Top 10 Dos and Don’ts of Talking to Teens about Sex

by DrRobyn on March 9, 2010

Teens, love, and sex

The Top 10 Dos and Don’ts of Talking to Teens about Sex

Yesterday, I was on NBC’s LXtv, discussing teens and sex.  While this is often a touchy subject for parents to broach as it can be mixed with embarrassment, controversy, and confusion, it’s vital that parents are talking to their children about sex rather than allowing their kids to be schooled by their friends or the media.

What do parents need to know about talking to their kids about sex?

(1) Talk about it earlier than you might want: Research tells us that early sex may be related to increased delinquency later on. The link? Risky behavior. Just as you talk to your young teens about drugs and alcohol, talk to them about sex. Discussions about the body, the differences between boys and girls, and being proud and respectful of oneself, can start way before any discussion of sex is even broached.  Making it “normal” to talk about things related to the body, will make it easier for everyone to talk about sex when it feels like the right time.

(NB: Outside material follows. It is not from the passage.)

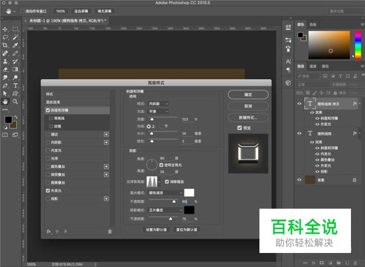This screenshot has width=365, height=267.
Task: Open the 高光模式 blend mode dropdown
Action: pos(169,192)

(2) Don’t assume: Don’t assume that because they haven’t talked to you about it, or you haven’t talked to them about it, they’re not doing it.  About ¼ of girls and boys have had sex by age 15. Some research shows that children as young as 12 are engaging in sexual activity.

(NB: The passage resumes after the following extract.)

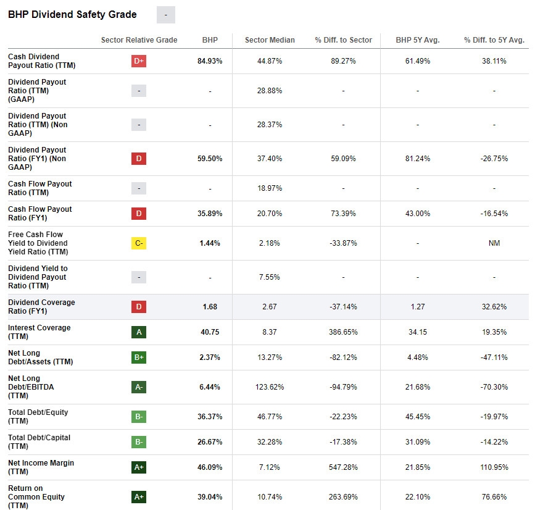The width and height of the screenshot is (535, 510).
Task: Open the Net Income Margin (TTM) metric
Action: point(41,467)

(3) Look out for cues: Ever hear, “All my friends are doing it?” What your teen may be trying to tell you is, “I’m thinking about having sex,” “I’m concerned about sex,” or “I’ve already had sex” and they want to discuss it. Children and teens may feel uncomfortable being blunt but still may hope you “catch on” to what they are trying to ask or tell you.

(4) Listen! Don’t cut the conversation off with “You’re too young to have sex.” While this may be your view, saying this off the bat can stifle the conversation and make it so your teen won’t want to talk to you– not just now– but in the future as well.  Ask questions, listen, and put the lecture and blanket statements to rest for a little while.

Don’t shut them out by telling them they’re too young to have sex, talk about sex, or think about sex. You will be missing a very important opportunity that can have great repercussions.

(5) Tell them your values: Be clear and honest about your views and expectations.  Make sure that you tell your teens how you feel about them having sex and what you would like them to do or not do if they are thinking about it. If you don’t tell them what you expect, they won’t know.  While many parents think that their children are not listening to them, often, they are.

(6) Let them know it’s OK to wait: There’s a lot of pressure out there to have sex. Pressure from peers—pressure from boyfriends/girlfriends, indirect pressure through the media, etc. It may look like everyone’s doing it—you need to tell them, it’s just not true.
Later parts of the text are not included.